The prominence of presidential elections also enables a large amount of sexist media and discriminatory attack ads. The presidential election between Donald Trump and Hillary Clinton has been considered a model for the effect of sexism in presidential election. Clinton, as the first female candidate to be nominated by one of the two major political parties, received a great deal of sexist portrayals and rhetoric from the media, as well as Trump's Campaign.

Through media coverage, sexist tropes against female candidates can be amplified. Media platforms give pundits with sexism-laced rhetoric an opportunity to spread their messages. During the 2008 presidential campaign, candidate Hillary Clinton began to tear up when speaking about her experiences running. In response, comedian Bill Maher said, "The first thing a woman does, of course, is cry," despite all of the other campaign moments in which Clinton did not cry.

== Sexism and electoral outcomes ==

Given that sexism occurs throughout the electoral process, it influences not only the quality of elected women, but also the types of issues that become prioritized. In a study of US congresswomen, it was found that women secure almost 9% more federal spending for their districts than when those same districts were represented by men. While several factors can explain this difference, the researchers argue that it is a result of how sexism pushes the most ambitious and talented women to pursue, and subsequently win, elected office. Other scholars have noted that the increased representation of women can affect government spending levels. One study found that when increased representation occurred alongside greater female labor force participation, there was an association with higher levels of spending on family benefits.

In addition to what was described in the last paragraph, additional scholars continue to research how sexism and the perception of women affects electoral outcomes. An article by Peter Bucchianeri discusses how Republican women lose general elections slightly more than Republican men, with no difference in outcomes among Democratic candidates. Throughout the article, he theorizes that a lack in elite support in campaign funding is contributing to this gap, since Republican women on average fundraise slightly less money than their male counterparts. Bucchianeri suggests as a possible explanation that campaign donors are less likely to support female candidates on the Republican side, which perhaps denotes some sort of gender bias. With similar findings that support Bucchianeri's work, an article by Danielle Thomsen and Michael Sewers also concludes that women running electoral campaigns tend to have smaller donor networks than men.

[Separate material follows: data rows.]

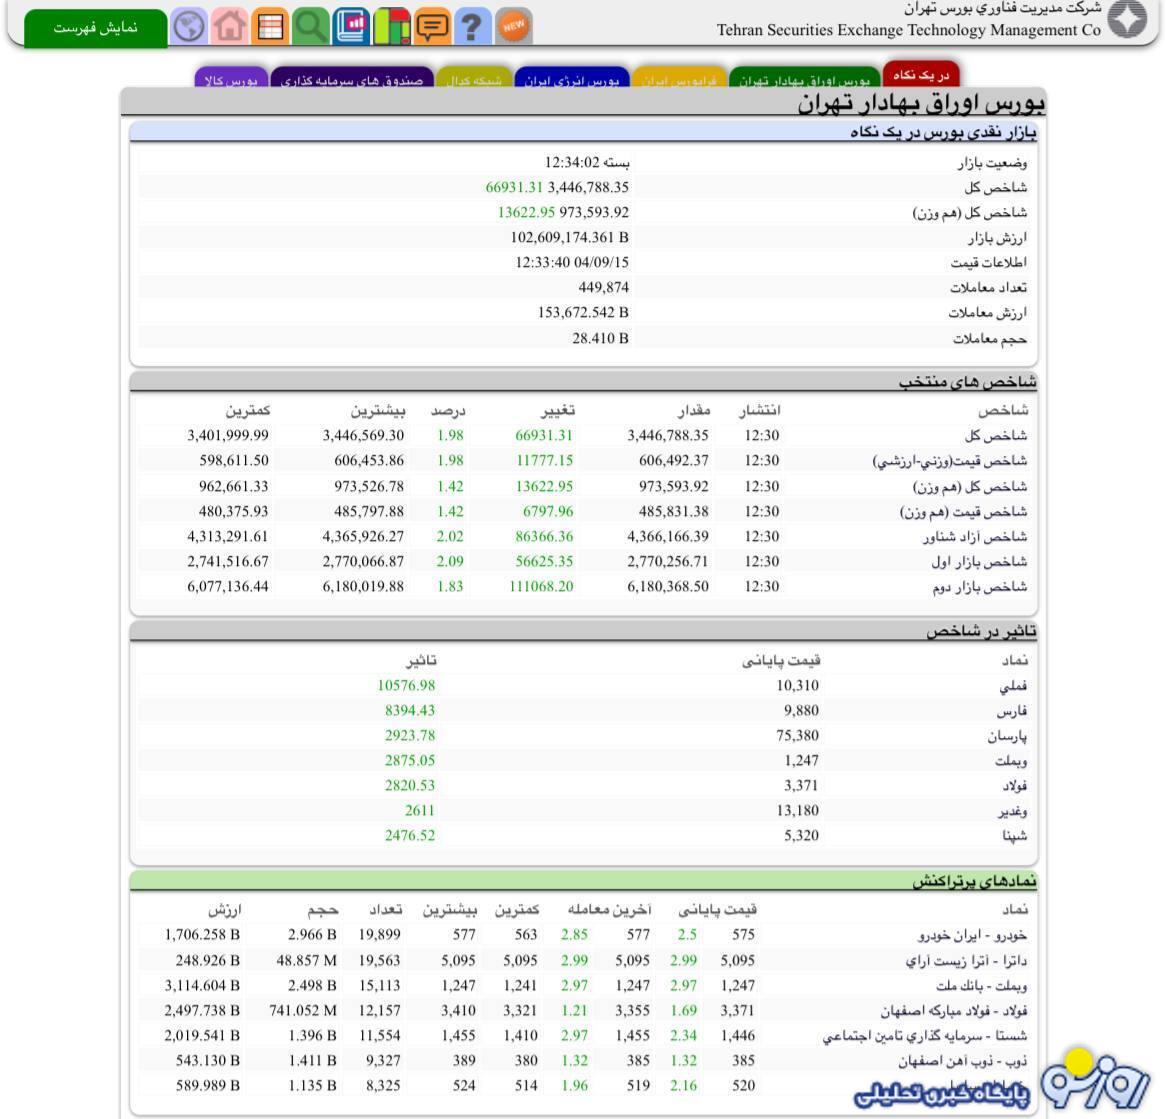Click the green and red market map icon
Viewport: 1166px width, 1119px height.
tap(392, 26)
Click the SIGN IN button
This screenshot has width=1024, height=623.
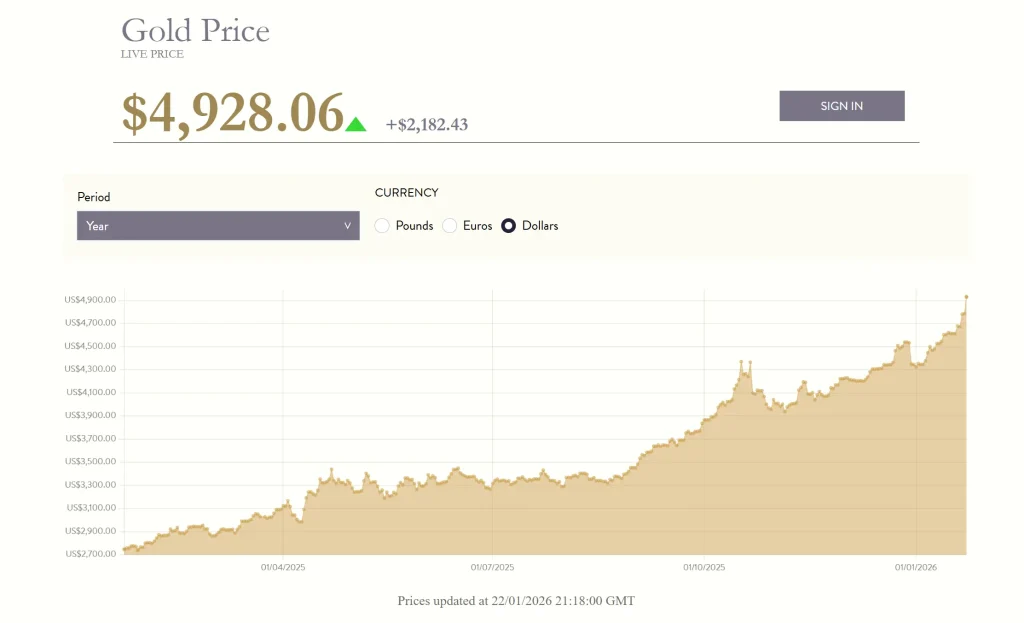841,105
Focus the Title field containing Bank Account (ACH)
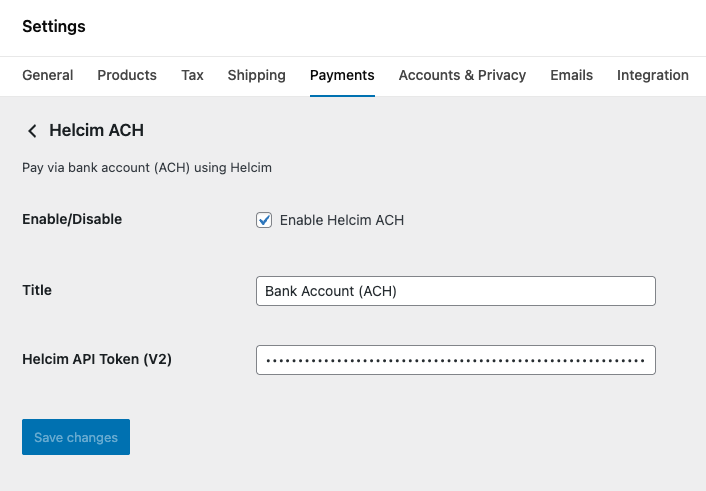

Another article by Ashley Sorenson and Philip Chen takes the analysis even further as it relates to campaign funding. They argue that, "Women of color are systematically disadvantaged by the campaign finance system compared with white women and male candidates of color." This statement is made after an analysis of campaign finance receipts, in which they find women of color are systematically receiving less funding. This gap in funding likely has an impact on electoral outcomes for these women, and is theorized by Sorenson and Chen to be a result of sexism and racism.

=== Implications of outcomes ===
The increased representation of women also has broader implications for democracy, such as through an increased supply of political role models. Improved feelings of political efficacy, engagement, and attitudes toward government are also all associated with greater numbers of elected women. These benefits are not limited to just one party, as elected women from both the Democratic and Republican Party have noted that electing more women provides a more diverse range of perspectives to Congress.